An engineer friend had helped me work out some details with my plumbing system (heater and pump sizing, heat transfer properties of materials, expected energy consumption, etc), but I was on my own when it came to putting the details into practice. Some details were straightforward; a 10-25G hot water heater should be suitable for this system; no need to use flexible pex tubing, rigid CPVC should be cheaper, easier to work with, and should transfer heat just as effectively as the sand around it; somewhere in the system there should be an air bleed valve and an expansion tank to make it easier to fill the system every year (it will have to be drained when not in use to prevent damage from freezing).
Other details were a bit more challenging. He explained that if I tried to push water through one very long pipe snaking through the table I would run into problems with friction loss which could at best strain my pump, at worst prevent the flow of water. Instead he suggested that I split the flow of water into multiple lines that flowed in parallel from one end to the other where they would rejoin and flow back. He also cautioned me that in splitting lines I would need to be careful in making the divisions as even as possible so that water would move evenly through the system, this would help minimize hot or cold spots in the table top. What we came up with looked something like a tournament bracket, one line splitting to two, two to four, four to eight- those eight lines traveling in parallel 34ft down the table and then doing the tournament bracket in reverse to join back together into one line that would flow back down the center of the table to the hot water heater. This plan, put into practice, looked liked a lot small plastic fittings and a lot of glue.
Once I was done with the glue up, it was smooth sailing. I filled sand in over the pipes level to the top of my trough, filled the heating system with water, bled out any remaining air, and fired it up. If only. My water heater, which I had purchased used, wasn’t seeming to work so I had to do some youtube-learning to figure out how to diagnose and fix that. I went as far as replacing the thermostats in the water heater before I realized that it wasn’t the problem at all, I had just failed to prime the pump so it wasn’t pushing any water! It was a silly mistake, but hey, it forced me to learn more about how the working components of my system functioned, and that’s probably for the best.
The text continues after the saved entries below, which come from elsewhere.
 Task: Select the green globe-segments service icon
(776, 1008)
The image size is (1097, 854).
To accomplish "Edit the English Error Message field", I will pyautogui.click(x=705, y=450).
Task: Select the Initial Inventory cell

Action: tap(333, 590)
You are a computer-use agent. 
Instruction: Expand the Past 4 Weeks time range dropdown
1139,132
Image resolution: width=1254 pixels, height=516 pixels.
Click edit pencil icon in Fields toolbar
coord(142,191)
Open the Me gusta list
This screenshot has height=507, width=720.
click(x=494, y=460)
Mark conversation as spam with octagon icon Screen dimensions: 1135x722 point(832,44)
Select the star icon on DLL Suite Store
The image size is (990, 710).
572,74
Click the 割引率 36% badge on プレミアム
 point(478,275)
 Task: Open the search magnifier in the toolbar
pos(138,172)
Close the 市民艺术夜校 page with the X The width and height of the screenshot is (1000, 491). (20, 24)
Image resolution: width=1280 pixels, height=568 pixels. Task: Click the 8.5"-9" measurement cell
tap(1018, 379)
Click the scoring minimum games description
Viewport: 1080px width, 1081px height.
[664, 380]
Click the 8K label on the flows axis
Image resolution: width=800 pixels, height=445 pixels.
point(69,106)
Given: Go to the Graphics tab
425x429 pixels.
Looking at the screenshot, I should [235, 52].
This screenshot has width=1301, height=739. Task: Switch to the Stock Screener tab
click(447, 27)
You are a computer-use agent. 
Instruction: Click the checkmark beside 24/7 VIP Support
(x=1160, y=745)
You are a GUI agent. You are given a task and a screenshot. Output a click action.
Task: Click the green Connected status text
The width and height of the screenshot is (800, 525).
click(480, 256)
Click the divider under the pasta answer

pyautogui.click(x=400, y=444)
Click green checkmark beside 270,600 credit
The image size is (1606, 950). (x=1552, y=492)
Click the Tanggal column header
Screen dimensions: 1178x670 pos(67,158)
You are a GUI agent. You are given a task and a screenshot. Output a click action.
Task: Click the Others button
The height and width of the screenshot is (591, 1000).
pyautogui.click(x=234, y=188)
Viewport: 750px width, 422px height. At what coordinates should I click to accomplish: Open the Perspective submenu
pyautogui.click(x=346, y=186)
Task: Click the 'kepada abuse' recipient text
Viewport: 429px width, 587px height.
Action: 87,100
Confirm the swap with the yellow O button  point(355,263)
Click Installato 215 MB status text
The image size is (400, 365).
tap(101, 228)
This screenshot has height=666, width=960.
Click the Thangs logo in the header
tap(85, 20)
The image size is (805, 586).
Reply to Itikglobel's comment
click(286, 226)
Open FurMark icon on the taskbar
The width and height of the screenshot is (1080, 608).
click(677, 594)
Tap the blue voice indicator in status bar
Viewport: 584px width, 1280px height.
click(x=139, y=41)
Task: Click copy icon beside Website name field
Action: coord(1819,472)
Pump primed and water heater at full function, water began to flow through the pipes across the table and the sand began to warm up; before long I heard the hot water heater kick off and then the pump stop running, and I checked the thermostat and saw that the table had reached my set temperature of 80°F. It was time to start seeding! My goal had to get my first round of seeds sewn the week of February 1st, but with all that went into the table I was a little behind schedule. It was Super Bowl Sunday (Feb 8th) when I got the table online and started my first round of seeding. Some friends arrived shortly before the game and helped me seed a few trays of starts before we went in to cheer on the Seahawks. About a week later the first seedlings started to push their way out of the soil and my first season farming this land began in earnest.